In other words, have a rational policy discussion instead of a religious argument.

Personal experience: I wanted to get Grand Theft Auto when it came out. So I had to have my father come with me, what did he say to the game? He said No, later on when GTA 3 came around while I was able to get it on my own I still let him know that’s what I was getting and we had a short talk about how games are not real life.

The attempt to blame the video games as the root of cause of shootings is like they are tying to say, ‘there was never any gun violence ever before the invention of violent video games.’ Did playing cops and robbers out side help make people into hardened bank robbing criminals? Did playing Cowboys and Indians (before they were called native americans) have the same effect? Why is it any time anyone talks about gun control in America is it always the fault of some other media and not the notion that you can easily get your hands on guns? It’s the ever popular ‘guns don’t kill people’ but with ‘games kill people’ instead of ‘people kill people’ or ‘movies kill people’.

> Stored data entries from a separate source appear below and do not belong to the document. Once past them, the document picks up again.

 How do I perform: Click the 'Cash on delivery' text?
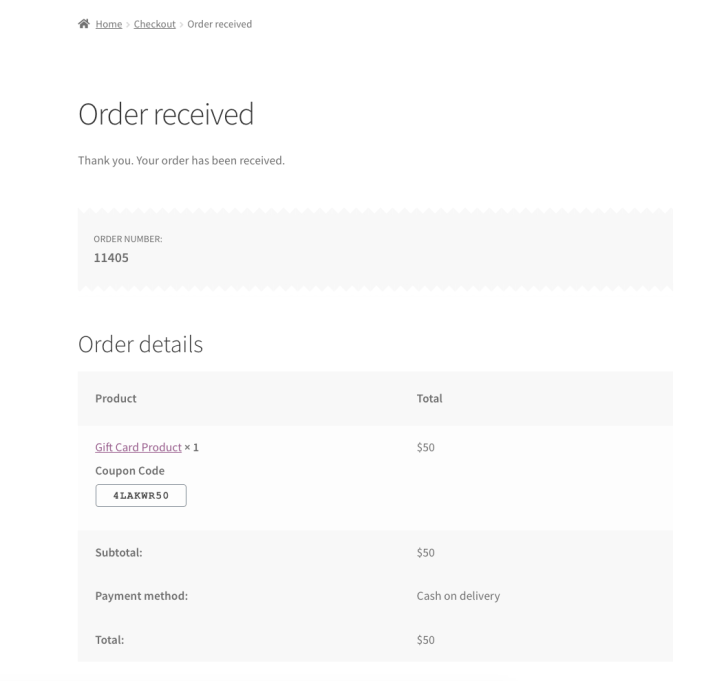pyautogui.click(x=458, y=596)
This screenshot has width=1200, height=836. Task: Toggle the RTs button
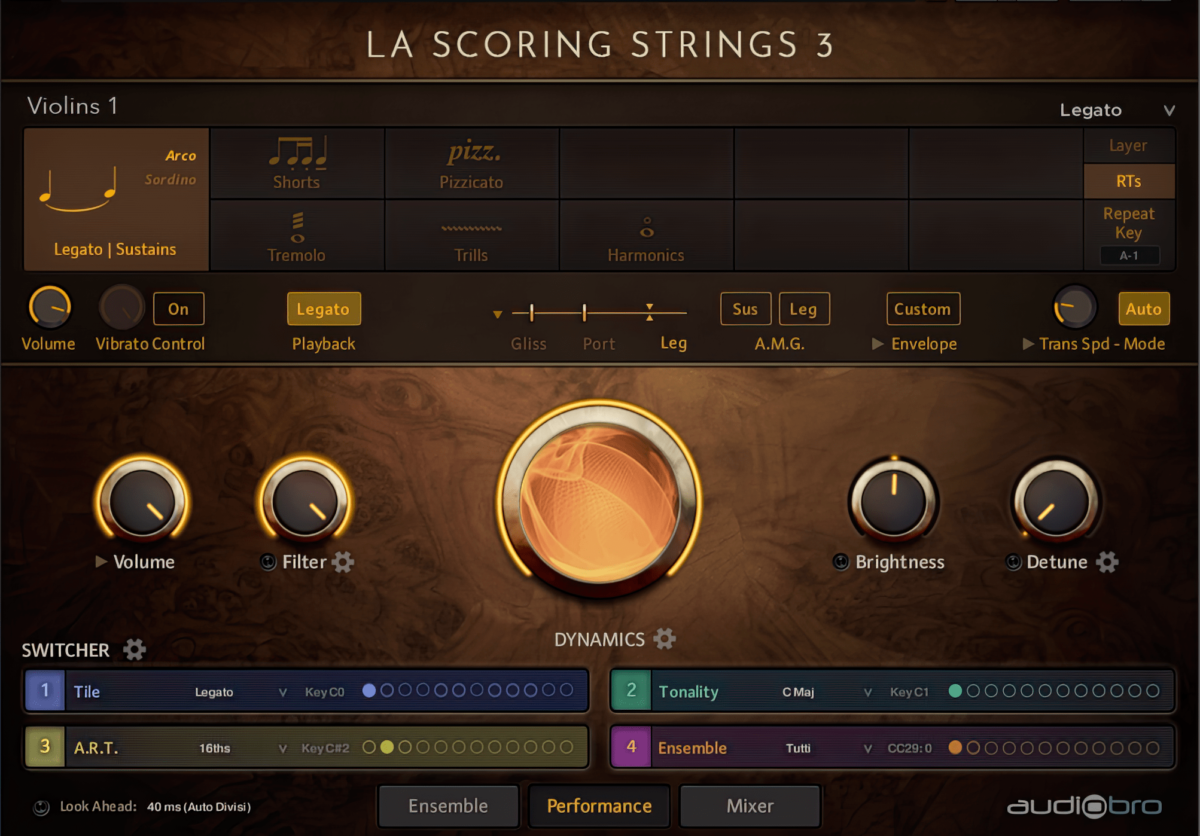1129,182
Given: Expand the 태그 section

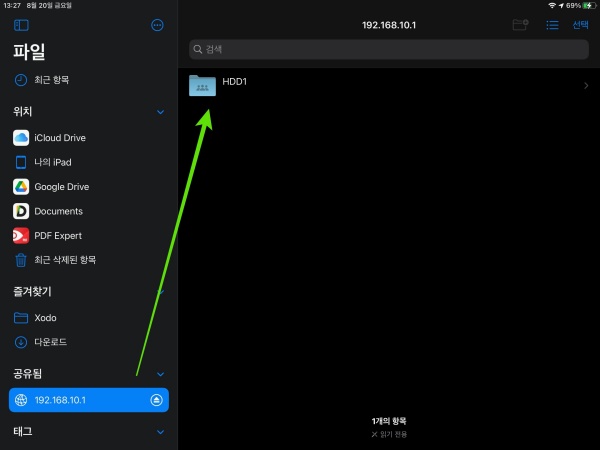Looking at the screenshot, I should pyautogui.click(x=161, y=431).
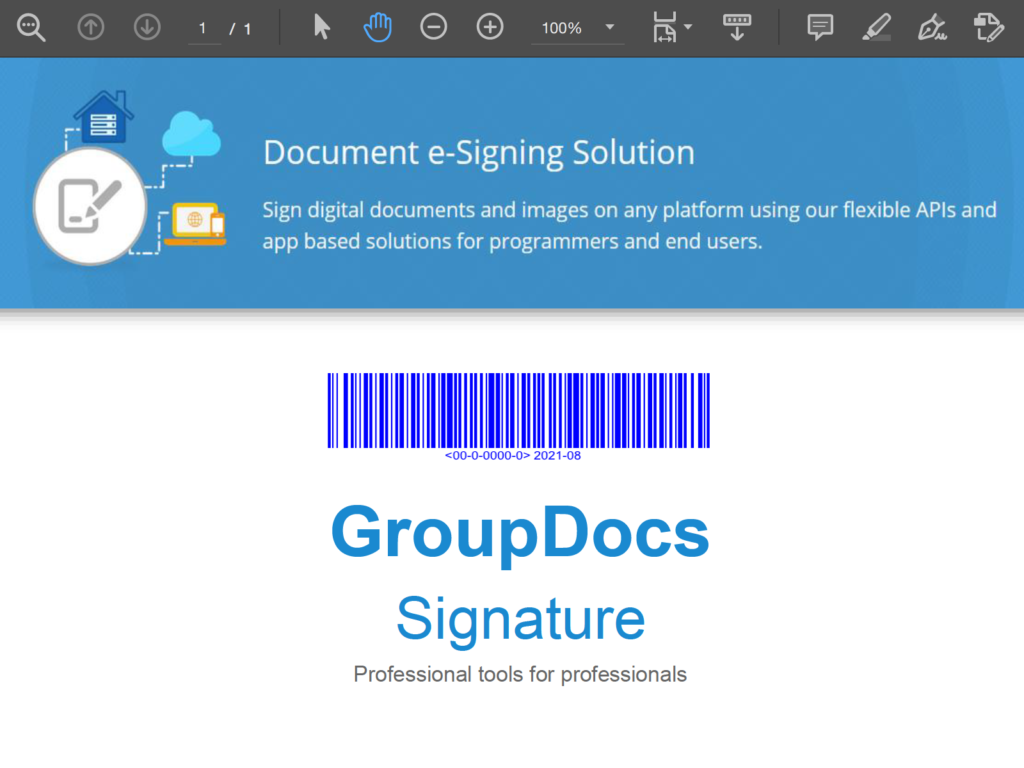Click the fill and sign document icon
Image resolution: width=1024 pixels, height=768 pixels.
988,28
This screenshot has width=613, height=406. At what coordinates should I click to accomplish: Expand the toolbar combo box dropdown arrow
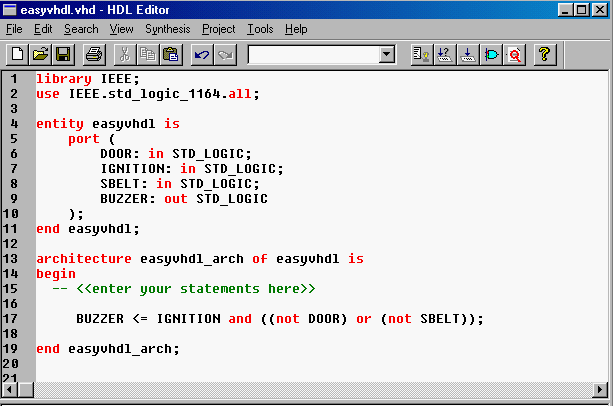tap(387, 54)
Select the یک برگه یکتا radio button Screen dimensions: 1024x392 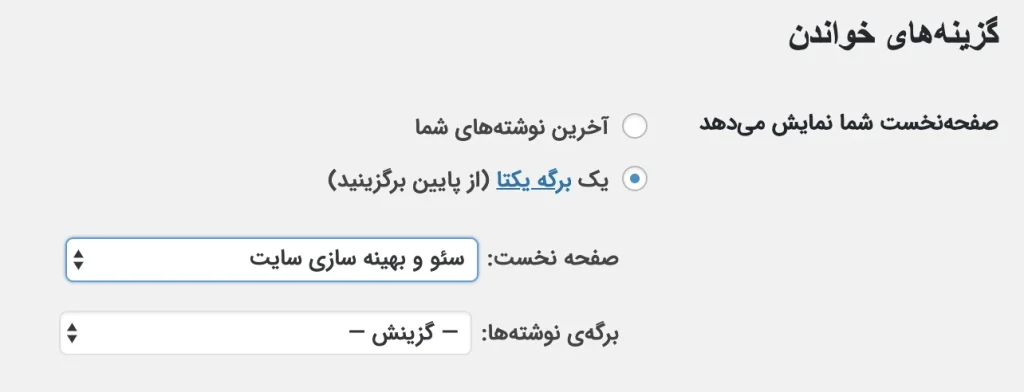tap(634, 179)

Basic Google search says it all at Home

If video game violence was a trigger for violent behavior, particularly gun crimes, then you would expect to see higher rates of gun crime in countries where lots of video games are sold. People in Canada, the UK, Japan, Sweden and others spend millions on video games each year. Many of them action games that feature firearms. Gun crime in all these countries is low and has not increased with growing video game sales. QED.

There was a story about this on the news the other night as well.